In ciascuno di questi momenti, infatti, viene a cessare per volontà del contravventore la lesione del bene penalmente tutelato, che è precisamente l'interesse della pubblica amministrazione di esercitare il c.d. monitoraggio ecologico, cioè di controllare che l'impianto "esistente" prima dell'entrata in vigore del D.P.R. 203/1988 rispetti gli standards imposti dalla normativa ambientale.
In particolare, è dommaticamente errato ritenere che il reato permanga, anche dopo che il contravventore ha presentato l'istanza di autorizzazione, sino a che l'autorizzazione stessa non sia stata rilasciata. Infatti, quando l'istanza sia stata presentata, benché tardivamente, la pubblica amministrazione è posta in grado di esercitare immediatamente la sua funzione di controllo, ed è quindi soddisfatto l'interesse penalmente tutelato (v. in senso analogo sentenza Pinori citata, non massimata sul punto).
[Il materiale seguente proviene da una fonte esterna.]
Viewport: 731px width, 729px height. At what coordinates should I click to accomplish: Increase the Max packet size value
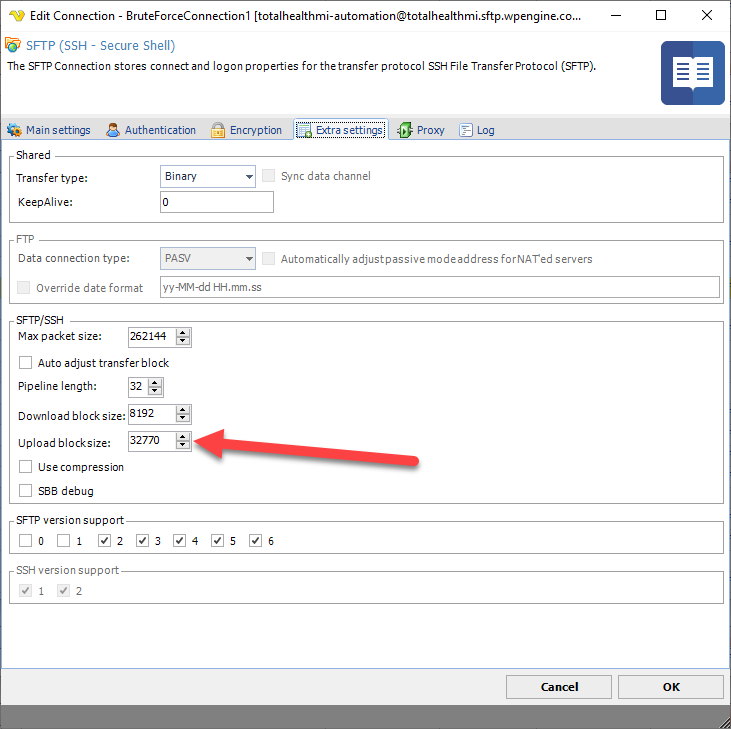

Va sottolineato che nella fattispecie de qua, a differenza che in altre fattispecie previste nell'art. 25, il bene protetto è solo la possibilità amministrativa del controllo ecologico e non l'esercizio positivo del controllo che si estrinseca con il rilascio della autorizzazione. Il vizio logico della tesi del ricorrente, e di quella sostenuta in via generale dalla sentenza Magliulo, è appunto quello di assumere come oggetto giuridico del reato la tutela concreta della qualità dell'atmosfera, che è invece solo l'obiettivo finale a cui tende strumentalmente il potere di monitoraggio ecologico attribuito all'autorità regionale competente. Se questa non attiva il suo potere dopo la presentazione dell'istanza da parte del titolare dell'impianto è ben vero che la qualità dell'aria può essere pregiudicata da immissioni inquinanti, ma ciò non può essere imputato al titolare dell'impianto che ha già soddisfatto il suo obbligo quando ha presentato l'istanza, che a norma dell'art. 13, deve essere corredata da una relazione che descriva il ciclo produttivo, le tecnologie adottate per prevenire l'inquinamento e la quantità e qualità delle emissioni, ponendo così l'amministrazione in grado di esercitare il suo controllo e di emanare le sue prescrizioni.
8 - In conclusione, come ha correttamente ritenuto l'ordinanza impugnata, la permanenza del reato contestato al Casciana è cessata con la presentazione della domanda di autorizzazione da parte di quest'ultimo.
Con la permanenza del reato sono cessate anche le esigenze cautelari, atteso che la pubblica amministrazione è stata posta in grado di esercitare il controllo di sua competenza e che è stato così soddisfatto l'interesse tutelato dalla norma incriminatrice. Per conseguenza, legittima e doverosa era la revoca del sequestro preventivo dell'impianto produttivo.
P.Q.M.
La Corte di Cassazione rigetta il ricorso.
Così deciso in Roma, il 24 settembre 2004.